Quiere inculcarnos la perseverancia ante todo en la oración, y no sólo hacer que se convierta en un grito aislado en los momentos de emergencia y de extrema necesidad. Debemos orar siempre, sin cansarnos nunca, conscientes de que toda nuestra vida puede y debe convertirse en oración, tanto cuando nos sentamos cómodamente en los bancos de la iglesia, como cuando estamos decididos a llevar a cabo nuestras diferentes tareas. La oración de nuestros labios y corazón es seguida por la de nuestros brazos, todavía extendidos hacia Él. Podemos y debemos pedir «cualquier cosa» al Señor, pero no debemos olvidar nunca que Él, sabiamente, quiere darnos sólo «cosas buenas», como lo haría un buen padre terrenal a sus hijos.

En la oración, por tanto, debe acompañarnos constantemente con una confianza humilde y una sospecha legítima de que quizás no siempre somos capaces de pedir cosas buenas según la visión de Dios y, en consecuencia, puede suceder, y sucede, que la respuesta de Dios a nuestras oraciones no coincide con nuestras peticiones. Después de todo, la primera razón de nuestra oración es siempre la que Jesús mismo nos sugirió en el Padre Nuestro, es decir, que la santísima voluntad de Dios se cumpla en nosotros. Jesús mismo, en el drama de su agonía en Getsemaní, invoca al Padre de esta manera: «Padre mío, si es posible, aleja de mí este cáliz, pero no se haga como yo quiero, sino como quieres tú.» Que «como desees», referido a Dios, resuene con confianza al final de cada petición que hagamos, ¡incluso la más urgente!
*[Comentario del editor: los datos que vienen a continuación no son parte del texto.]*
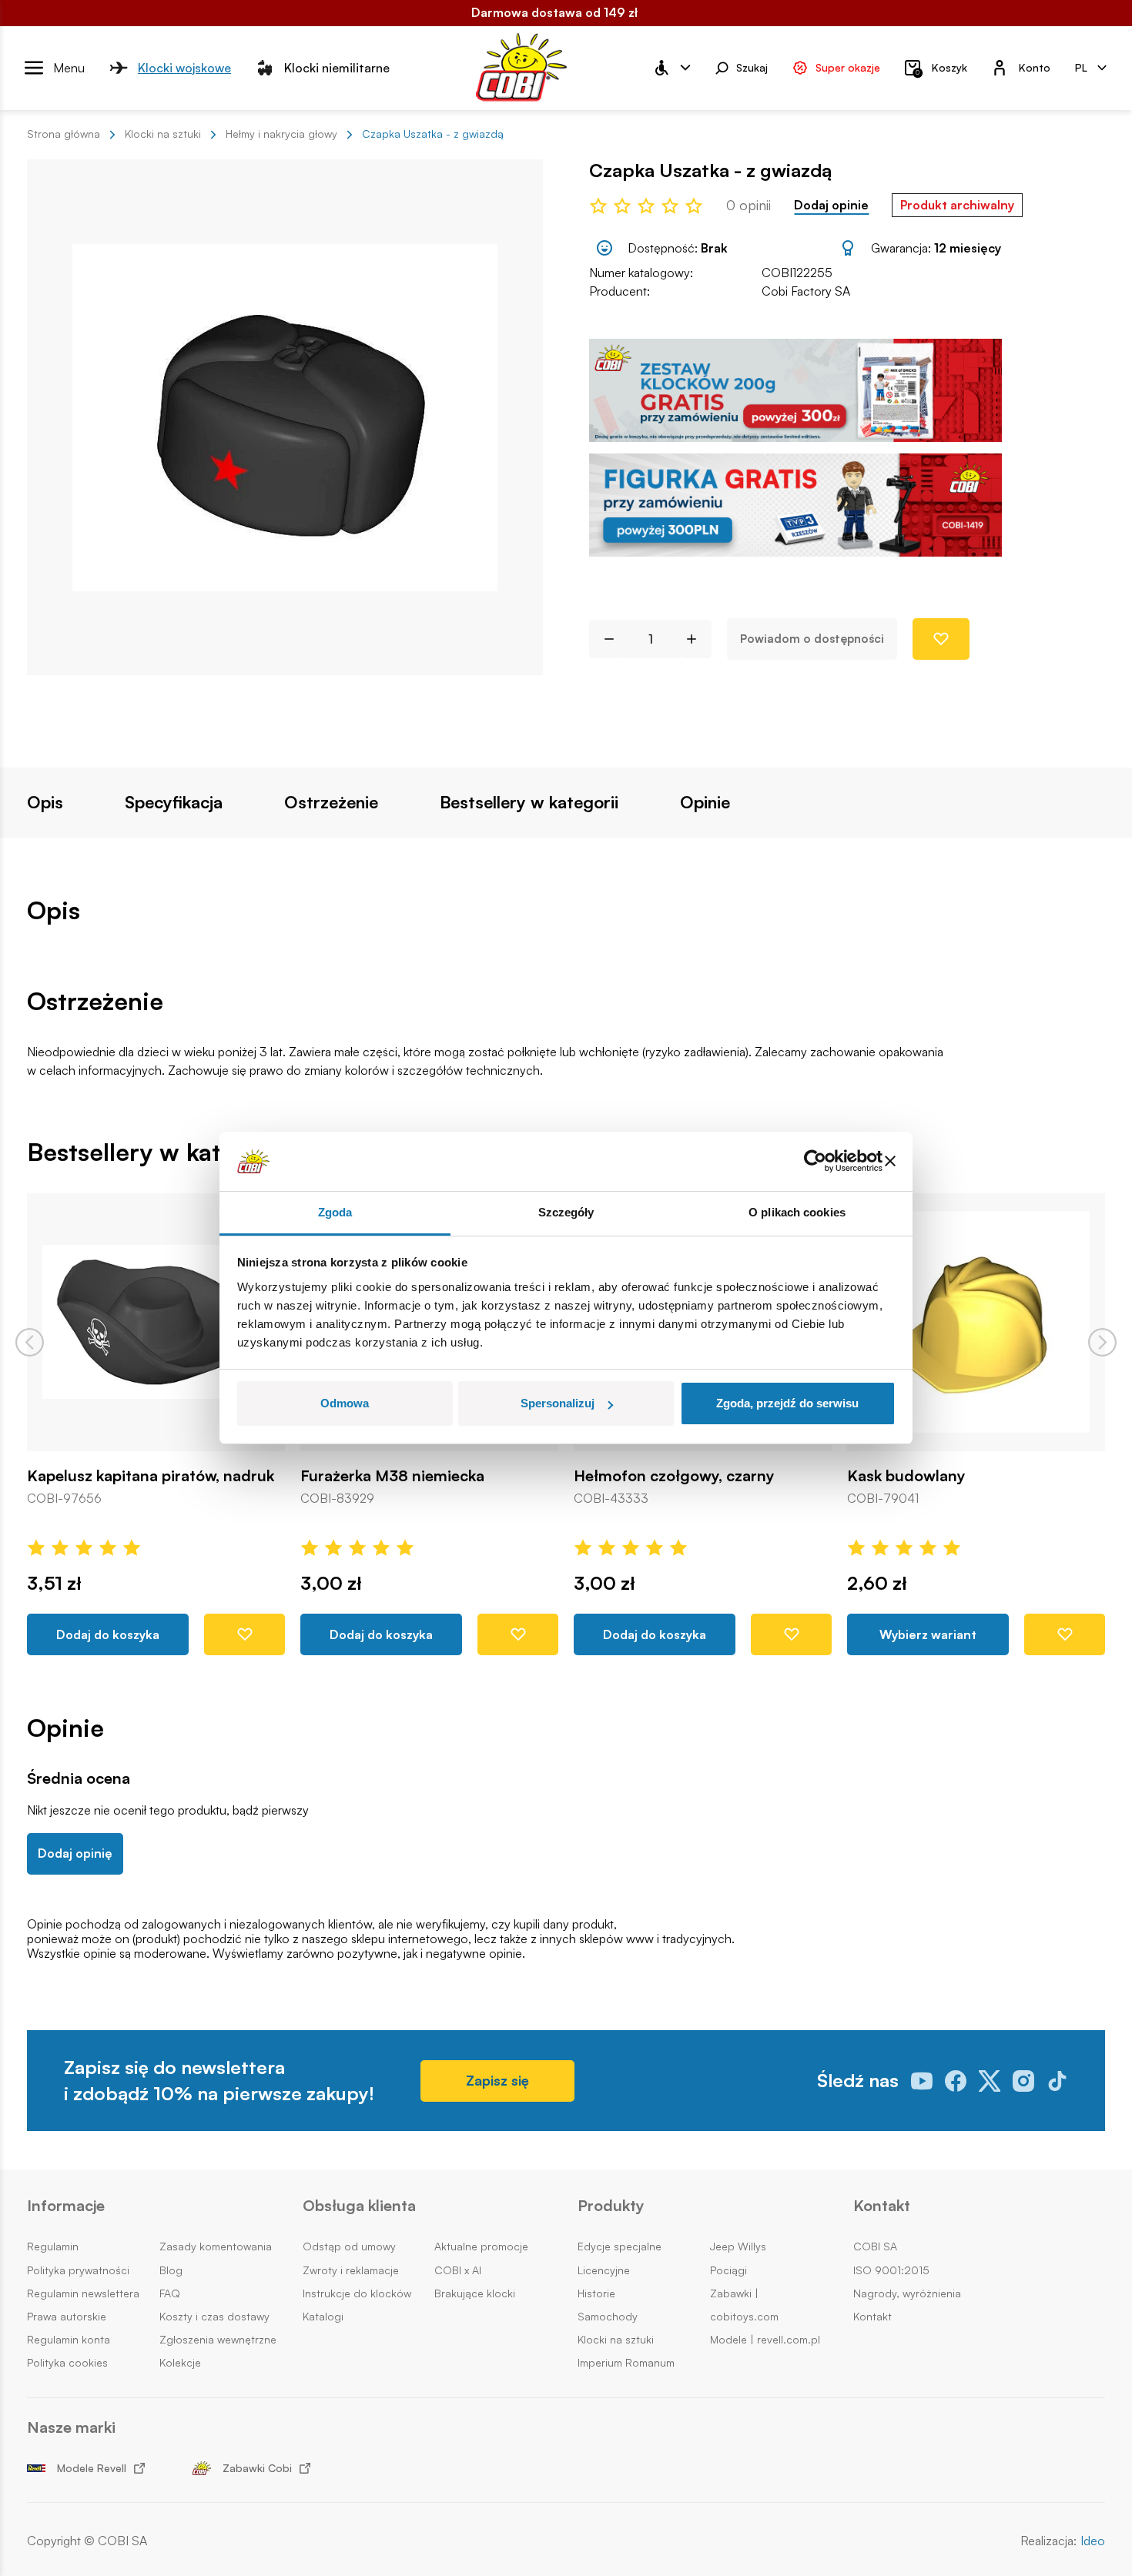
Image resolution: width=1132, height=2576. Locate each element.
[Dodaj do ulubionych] (941, 639)
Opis (45, 802)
«Todos vosotros, padres y abuelos, que estáis aquí, cuando el hijo o el nieto piden algo, tiene hambre, pide y pide, luego llora, grita, tiene hambre: “¿Qué padre hay entre vosotros que, si su hijo le pide un pez, en lugar de un pez le da una culebra?”. Y todos vosotros tenéis la experiencia cuando el niño pide, vosotros le dais de comer y todo lo que pide por el bien de él. Con estas palabras, Jesús nos hace entender que Dios siempre responde, que ninguna oración quedará sin ser escuchada, ¿por qué? Porque es un Padre, y no olvida a sus hijos que sufren. Por supuesto, estas declaraciones nos ponen en crisis, porque muchas de nuestras oraciones parecen no obtener ningún resultado.»
(Homilía de S.S. Francisco, 9 de enero de 2019).

Diálogo con Cristo

Ésta es la parte más importante de tu oración, disponte a platicar con mucho amor con Aquel que te ama.

Propósito

Proponte uno personal. El que más amor implique en respuesta al Amado… o, si crees que es lo que Dios te pide, vive lo que se te sugiere a continuación.

Voy a reconocer que soy alguien necesitado de la providencia de Dios abandonándome en la infinita bondad de su divina voluntad.

Despedida

Te damos gracias, Señor, por todos tus beneficios, a Ti que vives y reinas por los siglos de los siglos.

Amén.

¡Cristo, Rey nuestro!
¡Venga tu Reino!

Virgen prudentísima, María, Madre de la Iglesia.
Ruega por nosotros.

En el nombre del Padre y del Hijo y del Espíritu Santo. Amén.